**What you need to do**: Rewrite the data as a Markdown table with the columns Row and Line, starting with the line that contains "Viewport: 868px width, 488px height. How" and going on through the line that contains "Action: (362, 100)". Give each line a row number and leave out blank lines.

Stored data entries
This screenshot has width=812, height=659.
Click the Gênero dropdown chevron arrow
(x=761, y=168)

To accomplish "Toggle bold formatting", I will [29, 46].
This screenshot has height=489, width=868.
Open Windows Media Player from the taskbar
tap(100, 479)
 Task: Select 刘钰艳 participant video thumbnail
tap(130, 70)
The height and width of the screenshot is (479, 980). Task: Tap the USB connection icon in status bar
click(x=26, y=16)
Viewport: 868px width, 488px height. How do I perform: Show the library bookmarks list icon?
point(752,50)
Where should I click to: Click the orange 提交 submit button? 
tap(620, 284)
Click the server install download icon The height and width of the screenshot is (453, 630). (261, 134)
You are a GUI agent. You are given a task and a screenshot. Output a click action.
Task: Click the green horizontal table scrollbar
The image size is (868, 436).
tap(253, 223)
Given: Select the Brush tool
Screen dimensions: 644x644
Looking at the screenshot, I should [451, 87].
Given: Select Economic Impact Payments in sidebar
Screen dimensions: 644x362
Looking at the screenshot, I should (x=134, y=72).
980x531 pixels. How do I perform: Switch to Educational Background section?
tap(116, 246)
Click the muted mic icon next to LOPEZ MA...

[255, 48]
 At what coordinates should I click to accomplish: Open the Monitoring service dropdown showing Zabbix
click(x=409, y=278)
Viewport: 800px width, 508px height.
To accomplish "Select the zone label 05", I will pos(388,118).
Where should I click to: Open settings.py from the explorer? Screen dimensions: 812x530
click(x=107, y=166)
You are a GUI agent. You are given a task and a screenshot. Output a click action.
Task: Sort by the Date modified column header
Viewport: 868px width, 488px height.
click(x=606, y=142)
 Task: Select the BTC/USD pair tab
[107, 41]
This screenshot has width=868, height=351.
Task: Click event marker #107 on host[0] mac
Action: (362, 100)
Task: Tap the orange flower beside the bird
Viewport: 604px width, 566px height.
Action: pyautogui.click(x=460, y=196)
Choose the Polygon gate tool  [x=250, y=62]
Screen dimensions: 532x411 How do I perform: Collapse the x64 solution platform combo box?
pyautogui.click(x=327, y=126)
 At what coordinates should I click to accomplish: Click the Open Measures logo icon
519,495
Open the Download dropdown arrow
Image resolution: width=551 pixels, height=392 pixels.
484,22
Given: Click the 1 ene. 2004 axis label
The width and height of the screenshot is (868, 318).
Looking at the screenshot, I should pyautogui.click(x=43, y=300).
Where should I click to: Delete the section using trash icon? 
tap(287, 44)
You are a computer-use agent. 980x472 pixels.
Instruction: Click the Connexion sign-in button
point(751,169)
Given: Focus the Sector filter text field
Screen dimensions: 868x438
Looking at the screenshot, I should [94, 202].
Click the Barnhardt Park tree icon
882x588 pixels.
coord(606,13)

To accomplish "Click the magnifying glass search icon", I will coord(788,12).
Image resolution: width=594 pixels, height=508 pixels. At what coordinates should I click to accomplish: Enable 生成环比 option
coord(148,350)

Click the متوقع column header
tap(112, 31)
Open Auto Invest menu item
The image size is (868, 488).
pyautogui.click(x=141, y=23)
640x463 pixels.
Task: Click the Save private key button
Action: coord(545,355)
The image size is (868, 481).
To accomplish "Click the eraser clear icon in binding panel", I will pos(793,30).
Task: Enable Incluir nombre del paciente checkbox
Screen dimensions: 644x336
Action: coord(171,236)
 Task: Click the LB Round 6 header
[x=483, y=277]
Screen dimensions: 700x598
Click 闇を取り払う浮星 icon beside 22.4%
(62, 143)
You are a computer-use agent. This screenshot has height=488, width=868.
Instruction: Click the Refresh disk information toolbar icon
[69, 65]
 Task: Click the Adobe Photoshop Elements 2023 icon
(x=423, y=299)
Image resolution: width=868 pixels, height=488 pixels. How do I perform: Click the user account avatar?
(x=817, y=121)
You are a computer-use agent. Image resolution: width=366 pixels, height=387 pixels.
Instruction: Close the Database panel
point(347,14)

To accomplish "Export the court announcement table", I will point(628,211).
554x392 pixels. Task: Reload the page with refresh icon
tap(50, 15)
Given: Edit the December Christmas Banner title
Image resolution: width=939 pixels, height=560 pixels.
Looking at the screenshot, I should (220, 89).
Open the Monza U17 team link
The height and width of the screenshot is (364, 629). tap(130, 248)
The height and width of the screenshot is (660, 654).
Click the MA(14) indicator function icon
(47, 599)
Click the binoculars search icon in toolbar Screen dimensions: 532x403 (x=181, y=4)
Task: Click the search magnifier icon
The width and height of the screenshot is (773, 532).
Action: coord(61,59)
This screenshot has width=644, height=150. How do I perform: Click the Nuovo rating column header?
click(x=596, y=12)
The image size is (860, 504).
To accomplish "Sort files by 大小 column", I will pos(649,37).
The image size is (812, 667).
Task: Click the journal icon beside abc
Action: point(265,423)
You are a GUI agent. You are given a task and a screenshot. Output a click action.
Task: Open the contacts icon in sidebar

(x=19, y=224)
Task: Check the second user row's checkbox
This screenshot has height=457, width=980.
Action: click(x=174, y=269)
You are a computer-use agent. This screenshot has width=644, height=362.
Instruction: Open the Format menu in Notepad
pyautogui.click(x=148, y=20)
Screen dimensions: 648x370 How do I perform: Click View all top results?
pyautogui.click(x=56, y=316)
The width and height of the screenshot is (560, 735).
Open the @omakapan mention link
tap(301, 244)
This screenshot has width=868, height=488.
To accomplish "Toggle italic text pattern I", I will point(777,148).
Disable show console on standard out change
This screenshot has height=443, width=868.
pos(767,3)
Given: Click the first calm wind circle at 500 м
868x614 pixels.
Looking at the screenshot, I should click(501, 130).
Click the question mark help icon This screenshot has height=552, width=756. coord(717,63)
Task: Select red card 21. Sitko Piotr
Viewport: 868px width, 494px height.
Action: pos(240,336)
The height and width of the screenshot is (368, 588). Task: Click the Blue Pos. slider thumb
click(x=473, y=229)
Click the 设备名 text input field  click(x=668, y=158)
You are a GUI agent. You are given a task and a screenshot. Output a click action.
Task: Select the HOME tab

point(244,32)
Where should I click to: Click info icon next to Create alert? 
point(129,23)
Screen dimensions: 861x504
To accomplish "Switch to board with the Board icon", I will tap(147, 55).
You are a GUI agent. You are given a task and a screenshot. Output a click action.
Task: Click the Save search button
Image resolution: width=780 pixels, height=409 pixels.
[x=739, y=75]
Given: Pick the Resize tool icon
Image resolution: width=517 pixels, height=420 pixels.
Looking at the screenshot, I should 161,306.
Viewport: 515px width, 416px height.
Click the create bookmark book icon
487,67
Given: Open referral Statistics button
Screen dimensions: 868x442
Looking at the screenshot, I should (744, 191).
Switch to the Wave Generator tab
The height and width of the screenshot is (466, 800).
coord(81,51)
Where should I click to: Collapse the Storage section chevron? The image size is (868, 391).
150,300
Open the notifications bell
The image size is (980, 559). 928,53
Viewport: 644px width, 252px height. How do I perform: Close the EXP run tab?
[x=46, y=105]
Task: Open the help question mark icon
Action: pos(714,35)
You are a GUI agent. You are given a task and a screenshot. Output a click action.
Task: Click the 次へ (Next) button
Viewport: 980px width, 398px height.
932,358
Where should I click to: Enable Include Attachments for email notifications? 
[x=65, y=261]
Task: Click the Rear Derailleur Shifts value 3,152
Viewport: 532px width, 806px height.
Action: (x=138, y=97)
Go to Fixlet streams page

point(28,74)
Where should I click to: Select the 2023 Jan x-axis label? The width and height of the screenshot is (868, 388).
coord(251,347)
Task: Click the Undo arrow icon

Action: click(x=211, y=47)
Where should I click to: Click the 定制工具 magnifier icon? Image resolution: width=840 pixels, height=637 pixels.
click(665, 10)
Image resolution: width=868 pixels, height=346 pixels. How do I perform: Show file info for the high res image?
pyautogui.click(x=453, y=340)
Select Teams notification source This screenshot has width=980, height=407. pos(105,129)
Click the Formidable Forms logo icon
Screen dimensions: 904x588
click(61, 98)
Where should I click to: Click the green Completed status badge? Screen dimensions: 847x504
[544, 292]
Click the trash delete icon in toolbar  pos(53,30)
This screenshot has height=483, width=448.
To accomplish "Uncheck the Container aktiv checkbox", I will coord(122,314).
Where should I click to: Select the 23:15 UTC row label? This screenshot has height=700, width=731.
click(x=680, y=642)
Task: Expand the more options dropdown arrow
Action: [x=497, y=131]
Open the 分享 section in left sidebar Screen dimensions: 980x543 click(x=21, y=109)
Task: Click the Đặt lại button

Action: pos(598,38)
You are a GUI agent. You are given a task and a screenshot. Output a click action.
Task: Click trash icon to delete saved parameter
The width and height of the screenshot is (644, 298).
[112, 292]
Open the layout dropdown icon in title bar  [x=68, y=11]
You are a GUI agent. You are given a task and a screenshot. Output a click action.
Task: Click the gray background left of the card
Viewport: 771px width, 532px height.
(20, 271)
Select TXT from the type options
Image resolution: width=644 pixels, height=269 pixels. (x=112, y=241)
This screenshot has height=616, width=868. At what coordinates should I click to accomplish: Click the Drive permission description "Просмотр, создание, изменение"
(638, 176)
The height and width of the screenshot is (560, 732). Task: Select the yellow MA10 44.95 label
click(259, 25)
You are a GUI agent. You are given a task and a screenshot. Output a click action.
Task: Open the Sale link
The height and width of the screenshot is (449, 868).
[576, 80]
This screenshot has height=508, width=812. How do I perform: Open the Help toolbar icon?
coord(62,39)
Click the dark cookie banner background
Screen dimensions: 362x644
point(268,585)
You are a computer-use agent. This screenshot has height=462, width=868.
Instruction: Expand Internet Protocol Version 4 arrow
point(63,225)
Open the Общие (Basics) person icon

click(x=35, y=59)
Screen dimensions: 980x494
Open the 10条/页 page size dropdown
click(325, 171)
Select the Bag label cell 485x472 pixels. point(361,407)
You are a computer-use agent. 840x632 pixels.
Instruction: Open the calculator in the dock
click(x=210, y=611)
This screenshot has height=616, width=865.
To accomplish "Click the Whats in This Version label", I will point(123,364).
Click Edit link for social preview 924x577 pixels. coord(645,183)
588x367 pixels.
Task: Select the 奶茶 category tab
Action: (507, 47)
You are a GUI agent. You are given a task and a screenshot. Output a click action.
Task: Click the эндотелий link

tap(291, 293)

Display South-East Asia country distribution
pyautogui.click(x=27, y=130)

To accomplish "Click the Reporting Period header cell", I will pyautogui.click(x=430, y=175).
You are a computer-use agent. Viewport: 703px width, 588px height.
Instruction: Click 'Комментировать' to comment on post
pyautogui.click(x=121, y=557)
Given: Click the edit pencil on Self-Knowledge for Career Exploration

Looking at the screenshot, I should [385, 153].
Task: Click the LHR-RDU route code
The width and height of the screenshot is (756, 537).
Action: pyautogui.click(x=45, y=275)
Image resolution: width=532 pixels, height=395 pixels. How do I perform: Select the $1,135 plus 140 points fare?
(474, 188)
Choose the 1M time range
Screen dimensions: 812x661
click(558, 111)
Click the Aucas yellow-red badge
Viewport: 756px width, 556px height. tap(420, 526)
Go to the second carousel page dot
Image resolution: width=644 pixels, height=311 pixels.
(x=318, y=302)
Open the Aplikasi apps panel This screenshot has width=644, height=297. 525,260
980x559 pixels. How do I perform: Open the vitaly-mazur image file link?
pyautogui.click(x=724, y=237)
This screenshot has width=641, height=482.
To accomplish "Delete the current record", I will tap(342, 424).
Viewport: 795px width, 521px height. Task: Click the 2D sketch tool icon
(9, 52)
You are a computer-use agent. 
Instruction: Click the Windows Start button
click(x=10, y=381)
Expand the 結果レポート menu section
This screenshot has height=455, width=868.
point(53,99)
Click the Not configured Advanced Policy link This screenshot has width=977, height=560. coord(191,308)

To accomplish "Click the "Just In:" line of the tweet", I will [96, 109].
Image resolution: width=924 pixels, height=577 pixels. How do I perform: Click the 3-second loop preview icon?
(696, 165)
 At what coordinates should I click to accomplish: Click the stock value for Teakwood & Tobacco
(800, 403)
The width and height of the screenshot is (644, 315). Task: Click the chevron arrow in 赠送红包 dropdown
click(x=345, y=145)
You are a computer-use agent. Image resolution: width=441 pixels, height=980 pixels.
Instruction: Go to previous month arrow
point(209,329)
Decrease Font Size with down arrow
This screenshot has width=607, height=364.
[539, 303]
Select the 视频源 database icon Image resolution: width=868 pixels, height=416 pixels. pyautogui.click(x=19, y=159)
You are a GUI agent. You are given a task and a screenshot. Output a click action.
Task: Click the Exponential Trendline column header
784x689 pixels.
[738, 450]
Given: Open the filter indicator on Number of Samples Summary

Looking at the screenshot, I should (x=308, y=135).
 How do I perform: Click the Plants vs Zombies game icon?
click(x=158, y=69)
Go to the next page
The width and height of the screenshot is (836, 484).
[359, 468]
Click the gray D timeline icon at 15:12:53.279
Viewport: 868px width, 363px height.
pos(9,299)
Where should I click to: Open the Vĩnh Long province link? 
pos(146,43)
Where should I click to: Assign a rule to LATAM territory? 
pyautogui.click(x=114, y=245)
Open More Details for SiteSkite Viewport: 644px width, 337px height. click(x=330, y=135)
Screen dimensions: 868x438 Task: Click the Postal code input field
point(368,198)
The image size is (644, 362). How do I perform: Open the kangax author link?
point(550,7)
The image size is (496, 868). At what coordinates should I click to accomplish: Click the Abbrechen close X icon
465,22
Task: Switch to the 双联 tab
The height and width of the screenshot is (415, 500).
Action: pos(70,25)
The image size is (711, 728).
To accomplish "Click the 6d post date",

**Expected output**:
| Row | Line |
|---|---|
| 1 | Viewport: 868px width, 488px height. How do I perform: Show the library bookmarks list icon? |
| 2 | point(752,50) |
| 3 | Where should I click to: Click the orange 提交 submit button?  |
| 4 | tap(620, 284) |
| 5 | Click the server install download icon The height and width of the screenshot is (453, 630). (261, 134) |
| 6 | You are a GUI agent. You are given a task and a screenshot. Output a click action. |
| 7 | Task: Click the green horizontal table scrollbar |
| 8 | The image size is (868, 436). |
| 9 | tap(253, 223) |
| 10 | Given: Select the Brush tool |
| 11 | Screen dimensions: 644x644 |
| 12 | Looking at the screenshot, I should [451, 87]. |
| 13 | Given: Select Economic Impact Payments in sidebar |
| 14 | Screen dimensions: 644x362 |
| 15 | Looking at the screenshot, I should (x=134, y=72). |
| 16 | 980x531 pixels. How do I perform: Switch to Educational Background section? |
| 17 | tap(116, 246) |
| 18 | Click the muted mic icon next to LOPEZ MA... |
| 19 | [255, 48] |
| 20 |  At what coordinates should I click to accomplish: Open the Monitoring service dropdown showing Zabbix |
| 21 | click(x=409, y=278) |
| 22 | Viewport: 800px width, 508px height. |
| 23 | To accomplish "Select the zone label 05", I will pos(388,118). |
| 24 | Where should I click to: Open settings.py from the explorer? Screen dimensions: 812x530 |
| 25 | click(x=107, y=166) |
| 26 | You are a GUI agent. You are given a task and a screenshot. Output a click action. |
| 27 | Task: Sort by the Date modified column header |
| 28 | Viewport: 868px width, 488px height. |
| 29 | click(x=606, y=142) |
| 30 |  Task: Select the BTC/USD pair tab |
| 31 | [107, 41] |
| 32 | This screenshot has width=868, height=351. |
| 33 | Task: Click event marker #107 on host[0] mac |
| 34 | Action: (362, 100) |